What to work on:
[A] In the forum post on airspace infringement separation, what altitude buffer does the writer say the UK should use instead of 5000ft?
[B] Repeat everything from "within 5 miles" down to "current UK add-on." in the forum post on airspace infringement separation.
[C] Write the next part of the forum post on airspace infringement separation, picking up after its final sentence.

*** Opening of Text passage ***

That’s an interesting post.
within 5 miles and 5000’ of the edge of the zone.
That means that any infringement is likely to result in a loss of separation
Those are the numbers which the late Dave Philips posted, which were contradicted by some others IIRC, and yes, exactly, as I have been saying, that aspect of the system is set up to make sure there is an official “loss of separation” upon a large % of incidents.
Hugely interesting to see that 5000ft/5nm is the current UK add-on.
No other country operates the 5000ft bit. It is self evidently ridiculous. Going around in circles here, but given that the system is completely happy to use the exact and unverified Mode C altitude to determine a CAS “bust”, why add 5000ft to it afterwards to determine an official “loss of separation” which leads to the ATCO to be “locked in a dark room to recover”? It’s madness. They should use 1000ft like most others.

*** Close of Text passage ***
*** Opening of Source material ***

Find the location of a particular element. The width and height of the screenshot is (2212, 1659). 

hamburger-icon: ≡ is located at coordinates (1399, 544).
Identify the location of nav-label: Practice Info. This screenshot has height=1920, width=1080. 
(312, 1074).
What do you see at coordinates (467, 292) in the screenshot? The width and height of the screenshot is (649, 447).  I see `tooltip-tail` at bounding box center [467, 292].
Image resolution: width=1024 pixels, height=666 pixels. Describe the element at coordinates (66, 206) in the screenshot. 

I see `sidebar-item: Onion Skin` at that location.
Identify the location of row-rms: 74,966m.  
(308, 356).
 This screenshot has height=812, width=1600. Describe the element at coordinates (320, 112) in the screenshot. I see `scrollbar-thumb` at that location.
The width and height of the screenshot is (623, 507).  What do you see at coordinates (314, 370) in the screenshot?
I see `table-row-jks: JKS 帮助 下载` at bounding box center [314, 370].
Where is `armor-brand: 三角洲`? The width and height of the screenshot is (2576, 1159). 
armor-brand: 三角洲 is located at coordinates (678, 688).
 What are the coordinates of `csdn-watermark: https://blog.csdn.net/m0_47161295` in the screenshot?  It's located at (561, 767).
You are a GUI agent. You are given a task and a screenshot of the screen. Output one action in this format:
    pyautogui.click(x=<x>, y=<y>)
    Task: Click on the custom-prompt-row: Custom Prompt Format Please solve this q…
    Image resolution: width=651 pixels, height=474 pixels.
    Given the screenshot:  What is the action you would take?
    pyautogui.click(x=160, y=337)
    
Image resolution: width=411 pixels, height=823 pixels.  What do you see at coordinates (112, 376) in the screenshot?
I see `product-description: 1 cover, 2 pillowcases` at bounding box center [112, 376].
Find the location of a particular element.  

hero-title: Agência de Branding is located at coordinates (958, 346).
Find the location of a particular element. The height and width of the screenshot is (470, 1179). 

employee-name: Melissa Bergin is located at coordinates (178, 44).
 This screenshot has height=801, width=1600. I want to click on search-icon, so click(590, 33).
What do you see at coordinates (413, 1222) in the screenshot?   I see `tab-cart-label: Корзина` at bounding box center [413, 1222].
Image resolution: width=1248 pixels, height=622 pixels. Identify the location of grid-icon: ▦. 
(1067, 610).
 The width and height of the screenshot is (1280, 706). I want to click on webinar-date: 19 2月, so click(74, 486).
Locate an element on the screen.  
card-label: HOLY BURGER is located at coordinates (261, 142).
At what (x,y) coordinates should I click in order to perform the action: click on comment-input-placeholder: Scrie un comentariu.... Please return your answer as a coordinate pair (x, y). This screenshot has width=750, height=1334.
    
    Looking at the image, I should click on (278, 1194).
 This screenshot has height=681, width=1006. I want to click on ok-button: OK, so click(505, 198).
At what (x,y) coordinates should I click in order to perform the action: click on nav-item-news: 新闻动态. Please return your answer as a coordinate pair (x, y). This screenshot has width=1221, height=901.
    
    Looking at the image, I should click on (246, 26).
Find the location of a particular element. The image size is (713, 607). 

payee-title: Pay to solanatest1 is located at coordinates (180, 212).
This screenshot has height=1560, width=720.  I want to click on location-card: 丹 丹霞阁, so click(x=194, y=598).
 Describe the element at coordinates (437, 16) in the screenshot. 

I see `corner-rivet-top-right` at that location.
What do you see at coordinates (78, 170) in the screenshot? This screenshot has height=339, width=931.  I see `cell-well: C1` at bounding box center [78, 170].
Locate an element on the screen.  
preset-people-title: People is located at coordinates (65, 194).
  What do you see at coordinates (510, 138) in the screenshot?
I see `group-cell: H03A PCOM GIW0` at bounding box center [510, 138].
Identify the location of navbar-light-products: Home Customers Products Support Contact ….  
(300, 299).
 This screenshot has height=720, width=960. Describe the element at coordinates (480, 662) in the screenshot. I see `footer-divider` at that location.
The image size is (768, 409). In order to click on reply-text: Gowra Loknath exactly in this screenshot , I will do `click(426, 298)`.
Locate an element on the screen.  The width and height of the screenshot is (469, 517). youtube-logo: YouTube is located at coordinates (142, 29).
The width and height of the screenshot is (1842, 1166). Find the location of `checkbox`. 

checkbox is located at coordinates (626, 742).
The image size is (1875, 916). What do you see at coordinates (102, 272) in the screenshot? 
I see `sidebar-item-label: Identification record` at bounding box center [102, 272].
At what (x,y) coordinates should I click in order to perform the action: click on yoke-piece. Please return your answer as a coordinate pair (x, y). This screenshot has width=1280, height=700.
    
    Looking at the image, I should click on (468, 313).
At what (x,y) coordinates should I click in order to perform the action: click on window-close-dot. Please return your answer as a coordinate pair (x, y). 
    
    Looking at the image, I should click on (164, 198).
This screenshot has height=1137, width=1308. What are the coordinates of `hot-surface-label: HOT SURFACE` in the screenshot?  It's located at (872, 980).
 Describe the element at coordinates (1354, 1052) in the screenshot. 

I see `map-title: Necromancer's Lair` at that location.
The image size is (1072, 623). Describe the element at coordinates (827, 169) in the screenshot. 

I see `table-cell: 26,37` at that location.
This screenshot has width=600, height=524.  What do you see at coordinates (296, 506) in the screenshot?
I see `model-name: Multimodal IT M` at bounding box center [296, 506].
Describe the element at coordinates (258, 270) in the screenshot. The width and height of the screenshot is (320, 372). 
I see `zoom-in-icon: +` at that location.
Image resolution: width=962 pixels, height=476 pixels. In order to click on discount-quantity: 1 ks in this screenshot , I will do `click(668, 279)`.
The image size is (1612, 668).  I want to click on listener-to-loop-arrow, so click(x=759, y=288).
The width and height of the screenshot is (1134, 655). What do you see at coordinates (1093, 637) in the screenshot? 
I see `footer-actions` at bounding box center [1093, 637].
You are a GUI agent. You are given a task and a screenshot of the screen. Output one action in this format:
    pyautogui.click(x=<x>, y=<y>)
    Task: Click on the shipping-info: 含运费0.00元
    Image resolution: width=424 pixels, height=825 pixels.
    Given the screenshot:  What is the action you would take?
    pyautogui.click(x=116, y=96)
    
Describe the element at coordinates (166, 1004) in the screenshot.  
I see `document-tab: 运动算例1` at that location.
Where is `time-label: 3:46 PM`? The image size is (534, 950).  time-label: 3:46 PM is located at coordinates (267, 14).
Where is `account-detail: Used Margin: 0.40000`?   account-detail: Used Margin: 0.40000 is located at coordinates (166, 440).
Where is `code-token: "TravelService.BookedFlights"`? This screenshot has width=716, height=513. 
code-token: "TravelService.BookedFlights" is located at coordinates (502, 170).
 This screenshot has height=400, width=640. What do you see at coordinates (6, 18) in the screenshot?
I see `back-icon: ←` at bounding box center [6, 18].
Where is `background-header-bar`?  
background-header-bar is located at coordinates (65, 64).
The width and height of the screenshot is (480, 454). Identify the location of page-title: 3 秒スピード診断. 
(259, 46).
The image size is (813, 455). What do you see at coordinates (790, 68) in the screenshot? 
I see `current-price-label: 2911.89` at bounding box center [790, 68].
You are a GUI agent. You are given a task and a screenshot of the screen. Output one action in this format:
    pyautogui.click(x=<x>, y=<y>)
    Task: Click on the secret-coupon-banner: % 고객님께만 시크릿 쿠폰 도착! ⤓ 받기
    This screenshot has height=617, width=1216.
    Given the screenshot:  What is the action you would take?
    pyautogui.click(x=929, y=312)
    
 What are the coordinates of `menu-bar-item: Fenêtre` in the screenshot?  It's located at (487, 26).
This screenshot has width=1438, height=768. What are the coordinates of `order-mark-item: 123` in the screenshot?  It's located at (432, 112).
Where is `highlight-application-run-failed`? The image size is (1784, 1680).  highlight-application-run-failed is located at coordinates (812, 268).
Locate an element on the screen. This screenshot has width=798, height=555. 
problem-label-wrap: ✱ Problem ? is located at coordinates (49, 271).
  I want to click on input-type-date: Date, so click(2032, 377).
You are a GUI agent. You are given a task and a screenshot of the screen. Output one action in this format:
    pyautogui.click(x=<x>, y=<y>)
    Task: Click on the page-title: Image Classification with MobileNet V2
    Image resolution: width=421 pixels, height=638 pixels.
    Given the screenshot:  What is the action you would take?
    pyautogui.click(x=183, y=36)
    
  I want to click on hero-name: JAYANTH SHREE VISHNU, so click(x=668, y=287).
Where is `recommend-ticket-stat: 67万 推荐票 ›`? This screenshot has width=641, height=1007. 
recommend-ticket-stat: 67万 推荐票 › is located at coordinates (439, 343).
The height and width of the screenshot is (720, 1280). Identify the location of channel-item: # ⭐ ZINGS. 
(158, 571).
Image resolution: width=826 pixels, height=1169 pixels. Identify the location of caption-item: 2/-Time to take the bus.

*** Close of Source material ***

Written responses:
[A] 1000ft, like most other countries.

[B]
within 5 miles and 5000’ of the edge of the zone.
That means that any infringement is likely to result in a loss of separation
Those are the numbers which the late Dave Philips posted, which were contradicted by some others IIRC, and yes, exactly, as I have been saying, that aspect of the system is set up to make sure there is an official “loss of separation” upon a large % of incidents.
Hugely interesting to see that 5000ft/5nm is the current UK add-on.

[C]
Of course there are airspace busts in France, I do not have a clue how many. I believe most minor busts are dealt with through the REX system and sometimes result in discussions within an aero club with the CFI or in annual instructors meetings some recommendations are given to pass on to pilots in general through the clubs. Of course not every strategy works.
The only REX I have read recently which I thought, on first reading was heavy handed was that of an instructor and student on a nav. The route was from Paris to the coast and return via Abbeville LFOI. There were two students and an instructor in the aircraft, and on turning for Abbeville the instructor was distracted for a few moments and the student inadvertently entered ‘P’ airspace. As soon as the instructor realised they left the zone and landed at Abbeville where they received a , message that they should wait there until the Air Gendarmes arrived.Two hours later the instructor and student were receiving a “talking to:)” before being sent on their way, or they would have done (if I remember correctly) if night hadn’t intervened and their base airport had no lights.
Timothy – again, no doubt very on message, and indeed well written, but it deflects from answering the question – does it solve the problem?
As I suggested before, various strategies over the years, but the rate of infrigements has remained unchanged.
This policy has been in place for a short while. Is there any evidence that it is having the desired effect? I hate to pre-empt, but I guess the answer will be, it is to short a period of time.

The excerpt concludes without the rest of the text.